Efficient Neural Networks for Image Recognition and Generation

PhD Thesis Proposal Defence


Title: "Efficient Neural Networks for Image Recognition and Generation"

by

Mr. Jierun CHEN


Abstract:

Over the past decade, neural networks have prevailed in many fields, with image 
recognition and generation as prominent examples. However, their rapid growth 
in model size and complexity has outpaced the slowing of Moore's Law, 
restricting their deployment to cloud-based servers or high-performance GPUs. 
This dependency incurs significant operational costs, round-trip latency, 
reliance on internet connectivity, and privacy concerns due to data 
transmission to third parties.

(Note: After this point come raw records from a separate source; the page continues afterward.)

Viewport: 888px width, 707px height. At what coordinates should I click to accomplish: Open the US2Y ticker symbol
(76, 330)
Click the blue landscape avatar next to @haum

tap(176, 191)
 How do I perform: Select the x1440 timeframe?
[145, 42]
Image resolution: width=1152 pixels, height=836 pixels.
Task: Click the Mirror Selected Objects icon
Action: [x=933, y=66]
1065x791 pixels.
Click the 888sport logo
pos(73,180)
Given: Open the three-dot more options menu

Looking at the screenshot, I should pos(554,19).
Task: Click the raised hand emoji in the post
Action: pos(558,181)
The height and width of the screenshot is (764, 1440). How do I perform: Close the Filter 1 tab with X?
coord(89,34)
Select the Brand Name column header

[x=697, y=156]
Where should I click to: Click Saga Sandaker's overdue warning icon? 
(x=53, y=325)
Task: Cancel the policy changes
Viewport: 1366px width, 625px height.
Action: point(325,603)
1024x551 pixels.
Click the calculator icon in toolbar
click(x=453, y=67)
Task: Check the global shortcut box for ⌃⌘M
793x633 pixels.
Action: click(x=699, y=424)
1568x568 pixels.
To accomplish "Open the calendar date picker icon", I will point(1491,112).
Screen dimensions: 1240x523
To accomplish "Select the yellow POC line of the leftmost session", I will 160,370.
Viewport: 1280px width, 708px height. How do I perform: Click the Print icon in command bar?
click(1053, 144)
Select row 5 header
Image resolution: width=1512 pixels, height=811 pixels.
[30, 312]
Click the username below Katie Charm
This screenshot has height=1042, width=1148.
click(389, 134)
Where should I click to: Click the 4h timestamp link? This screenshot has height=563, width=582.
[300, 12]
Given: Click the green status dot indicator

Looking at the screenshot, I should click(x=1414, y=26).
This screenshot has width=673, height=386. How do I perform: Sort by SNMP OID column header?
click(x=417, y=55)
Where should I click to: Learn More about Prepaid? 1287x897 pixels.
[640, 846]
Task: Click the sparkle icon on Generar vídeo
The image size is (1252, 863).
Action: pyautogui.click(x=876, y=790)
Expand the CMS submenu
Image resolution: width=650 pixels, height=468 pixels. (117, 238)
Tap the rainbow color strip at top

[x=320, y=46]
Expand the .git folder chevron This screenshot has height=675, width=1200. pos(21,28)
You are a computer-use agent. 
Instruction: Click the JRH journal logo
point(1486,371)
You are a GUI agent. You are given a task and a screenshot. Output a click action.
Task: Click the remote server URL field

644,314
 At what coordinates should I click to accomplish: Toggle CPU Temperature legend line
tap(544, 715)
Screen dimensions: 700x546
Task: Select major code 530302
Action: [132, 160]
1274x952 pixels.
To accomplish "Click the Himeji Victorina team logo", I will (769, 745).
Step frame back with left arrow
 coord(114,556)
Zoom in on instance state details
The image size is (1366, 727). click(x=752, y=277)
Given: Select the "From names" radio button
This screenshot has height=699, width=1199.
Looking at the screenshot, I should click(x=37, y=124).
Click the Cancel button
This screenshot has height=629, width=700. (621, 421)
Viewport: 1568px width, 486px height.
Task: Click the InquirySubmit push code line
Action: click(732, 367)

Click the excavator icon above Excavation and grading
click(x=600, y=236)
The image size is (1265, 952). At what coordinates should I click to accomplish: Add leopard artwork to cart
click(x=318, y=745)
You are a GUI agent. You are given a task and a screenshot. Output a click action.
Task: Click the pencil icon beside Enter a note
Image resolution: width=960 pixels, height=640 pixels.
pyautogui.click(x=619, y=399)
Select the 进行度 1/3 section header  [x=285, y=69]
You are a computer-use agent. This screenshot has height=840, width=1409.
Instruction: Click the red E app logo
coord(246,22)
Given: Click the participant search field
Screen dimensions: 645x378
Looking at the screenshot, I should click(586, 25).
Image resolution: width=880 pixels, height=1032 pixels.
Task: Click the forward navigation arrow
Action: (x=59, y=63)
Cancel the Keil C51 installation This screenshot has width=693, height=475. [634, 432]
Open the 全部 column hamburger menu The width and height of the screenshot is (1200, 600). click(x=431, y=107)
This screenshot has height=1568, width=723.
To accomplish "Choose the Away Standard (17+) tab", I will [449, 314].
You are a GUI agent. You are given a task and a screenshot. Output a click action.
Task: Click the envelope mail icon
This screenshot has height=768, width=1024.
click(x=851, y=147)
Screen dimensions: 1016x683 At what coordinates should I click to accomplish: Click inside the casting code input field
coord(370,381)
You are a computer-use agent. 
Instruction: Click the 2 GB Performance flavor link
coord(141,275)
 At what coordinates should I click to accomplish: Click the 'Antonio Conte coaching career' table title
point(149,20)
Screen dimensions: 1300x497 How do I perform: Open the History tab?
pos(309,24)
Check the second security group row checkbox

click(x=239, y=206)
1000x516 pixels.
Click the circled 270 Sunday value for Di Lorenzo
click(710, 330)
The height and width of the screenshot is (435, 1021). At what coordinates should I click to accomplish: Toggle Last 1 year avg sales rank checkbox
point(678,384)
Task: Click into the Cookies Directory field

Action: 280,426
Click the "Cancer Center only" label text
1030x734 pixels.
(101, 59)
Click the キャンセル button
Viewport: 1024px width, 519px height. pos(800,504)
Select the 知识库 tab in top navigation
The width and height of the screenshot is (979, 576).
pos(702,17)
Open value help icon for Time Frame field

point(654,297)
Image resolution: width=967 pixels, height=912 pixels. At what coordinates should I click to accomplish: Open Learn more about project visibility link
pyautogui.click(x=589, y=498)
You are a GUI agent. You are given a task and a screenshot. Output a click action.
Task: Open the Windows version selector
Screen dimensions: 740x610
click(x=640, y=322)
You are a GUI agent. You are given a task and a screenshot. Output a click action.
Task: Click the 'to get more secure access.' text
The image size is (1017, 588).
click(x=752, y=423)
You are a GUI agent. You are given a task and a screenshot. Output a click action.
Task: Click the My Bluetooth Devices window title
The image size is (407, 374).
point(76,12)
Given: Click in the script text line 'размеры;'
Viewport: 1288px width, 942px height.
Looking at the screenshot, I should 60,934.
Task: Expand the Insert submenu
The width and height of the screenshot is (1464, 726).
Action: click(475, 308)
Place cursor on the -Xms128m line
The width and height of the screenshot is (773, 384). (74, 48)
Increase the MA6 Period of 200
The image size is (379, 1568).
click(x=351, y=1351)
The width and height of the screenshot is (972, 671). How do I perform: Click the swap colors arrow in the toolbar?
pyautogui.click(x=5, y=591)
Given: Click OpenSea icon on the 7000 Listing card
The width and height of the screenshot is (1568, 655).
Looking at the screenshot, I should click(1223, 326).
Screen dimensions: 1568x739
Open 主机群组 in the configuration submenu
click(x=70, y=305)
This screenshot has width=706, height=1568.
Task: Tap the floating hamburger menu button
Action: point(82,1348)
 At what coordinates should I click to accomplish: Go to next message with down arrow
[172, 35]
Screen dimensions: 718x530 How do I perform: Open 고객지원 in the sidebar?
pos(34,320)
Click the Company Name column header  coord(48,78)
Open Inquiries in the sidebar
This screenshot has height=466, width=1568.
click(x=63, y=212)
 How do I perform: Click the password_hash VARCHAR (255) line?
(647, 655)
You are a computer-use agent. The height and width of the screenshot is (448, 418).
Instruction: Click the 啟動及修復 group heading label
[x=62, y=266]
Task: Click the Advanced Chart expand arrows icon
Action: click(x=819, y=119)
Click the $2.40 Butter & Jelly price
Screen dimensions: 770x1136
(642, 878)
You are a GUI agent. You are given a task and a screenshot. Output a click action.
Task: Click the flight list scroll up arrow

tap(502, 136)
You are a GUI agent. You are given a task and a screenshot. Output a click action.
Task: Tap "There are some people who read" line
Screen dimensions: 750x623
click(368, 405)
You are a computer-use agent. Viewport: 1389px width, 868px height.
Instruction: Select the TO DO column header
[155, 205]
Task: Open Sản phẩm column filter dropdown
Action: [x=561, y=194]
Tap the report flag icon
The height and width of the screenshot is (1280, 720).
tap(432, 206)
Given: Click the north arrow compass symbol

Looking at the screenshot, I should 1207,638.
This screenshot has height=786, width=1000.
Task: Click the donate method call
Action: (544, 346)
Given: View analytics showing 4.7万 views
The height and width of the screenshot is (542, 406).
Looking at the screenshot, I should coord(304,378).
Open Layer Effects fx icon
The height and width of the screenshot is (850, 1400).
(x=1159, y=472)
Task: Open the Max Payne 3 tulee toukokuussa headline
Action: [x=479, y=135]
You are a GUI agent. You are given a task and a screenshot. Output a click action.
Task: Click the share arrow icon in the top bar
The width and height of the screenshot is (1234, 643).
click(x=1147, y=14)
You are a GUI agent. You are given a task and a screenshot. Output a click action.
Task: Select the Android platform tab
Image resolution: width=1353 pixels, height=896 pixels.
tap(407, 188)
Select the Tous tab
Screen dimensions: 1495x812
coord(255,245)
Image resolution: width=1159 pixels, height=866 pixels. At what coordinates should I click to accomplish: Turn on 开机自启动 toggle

In resource-constrained environments, such as 
mobile and edge devices, these models also struggle with memory limitations, 
reduced processing speed, and poor user experience. Designing efficient neural 
networks is therefore essential to overcoming these challenges, democratizing 
neural networks, and unlocking their broader applications.

This thesis addresses the critical need for more efficient neural networks by 
introducing novel operators and architectures that enhance inference speed, 
reduce model size, and optimize memory usage across various tasks, from 
layout-specific to general visual applications, and from image recognition to 
generation. First, we propose Translation Variant Convolution (TVConv), a novel 
operator tailored for layout-specific tasks like face recognition, that 
leverages spatial feature variance to enable efficient region-wise processing. 
Next, we identify inefficiencies in widely used operators, such as low compute 
intensity and frequent memory access, and present Partial Convolution (PConv) 
overcoming those inefficiencies. Building on this, we propose FasterNet, a 
family of neural networks that delivers considerably faster running speeds 
across multiple devices without sacrificing accuracy. Finally, We develop 
EfficientGen, a portable, cost-effective diffusion model for text-to-image 
generation on mobile devices, supporting high resolutions, flexible aspect 
ratios, and producing superior visual quality in under a second.


Date:                   Friday, 18 October 2024

Time:                   3:00pm - 5:00pm

Venue:                  Room 5501
                        Lifts 25/26

Committee Members:      Prof. Gary Chan (Supervisor)
                        Prof. Raymond Wong (Chairperson)
                        Prof. Pedro Sander
                        Dr. Dan Xu